== Task data

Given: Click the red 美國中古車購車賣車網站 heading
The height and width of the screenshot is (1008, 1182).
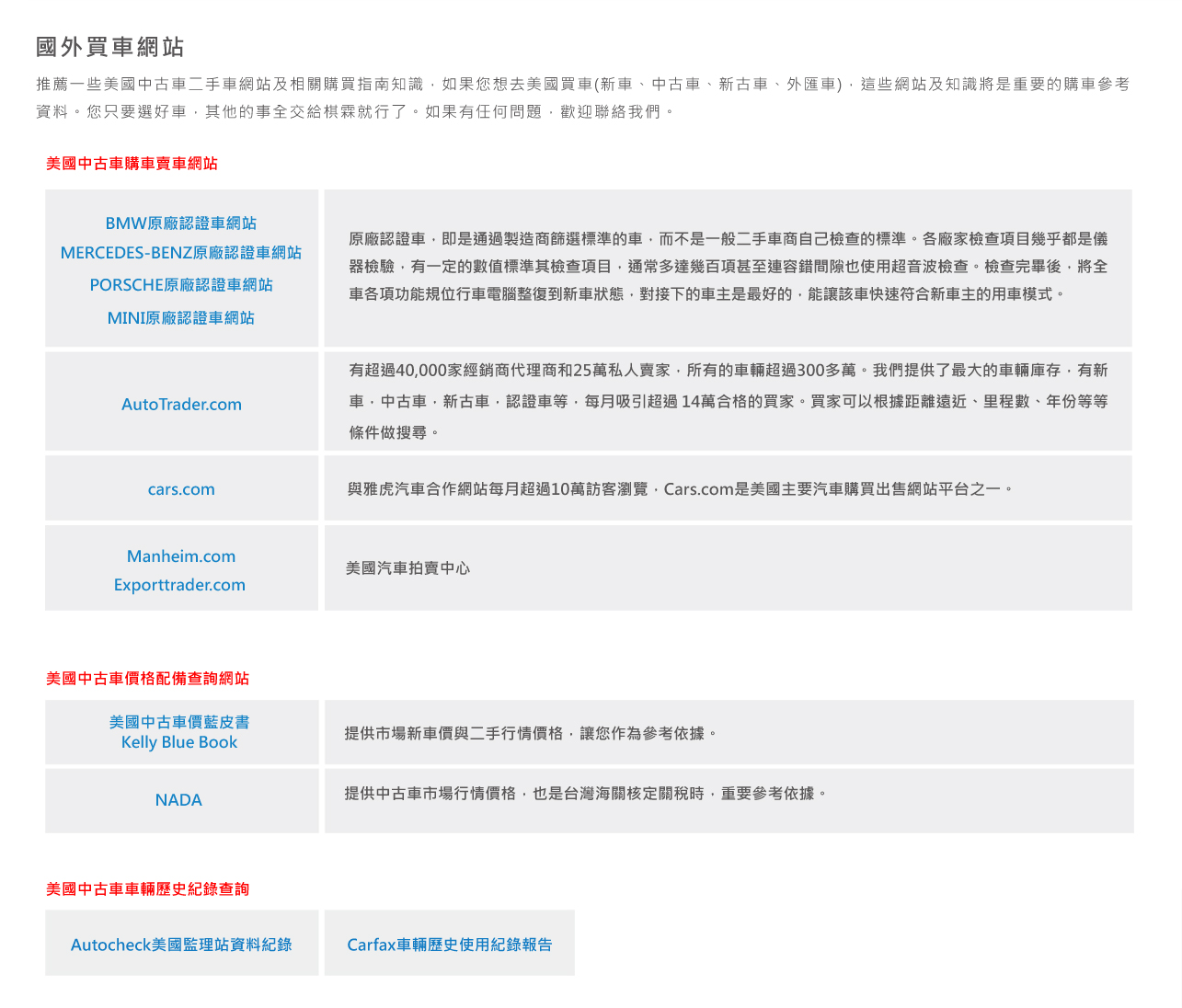Looking at the screenshot, I should (132, 164).
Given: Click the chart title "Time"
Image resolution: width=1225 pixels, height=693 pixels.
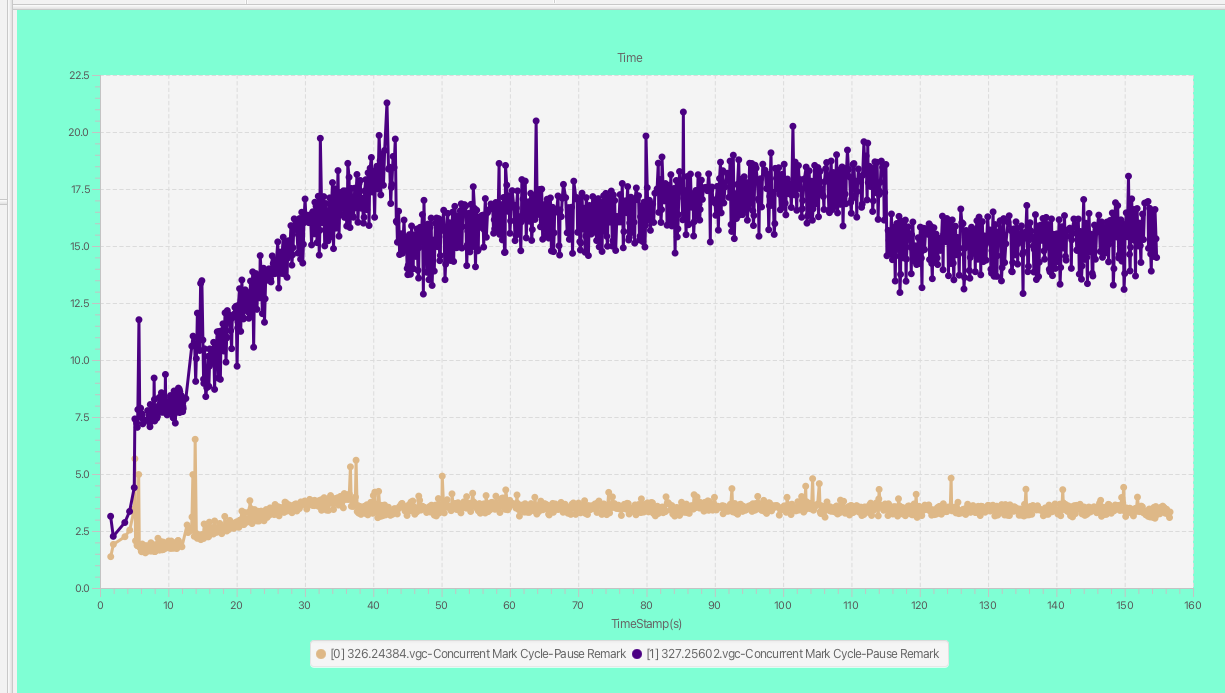Looking at the screenshot, I should click(630, 58).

====

## To do
What is needed is an exact printout of every record above, with the pictures left out.

## Response
Given: Click the red 美國中古車購車賣車網站 heading
The height and width of the screenshot is (1008, 1182).
Looking at the screenshot, I should (132, 164).
Given: Click the chart title "Time"
Image resolution: width=1225 pixels, height=693 pixels.
Looking at the screenshot, I should click(630, 58).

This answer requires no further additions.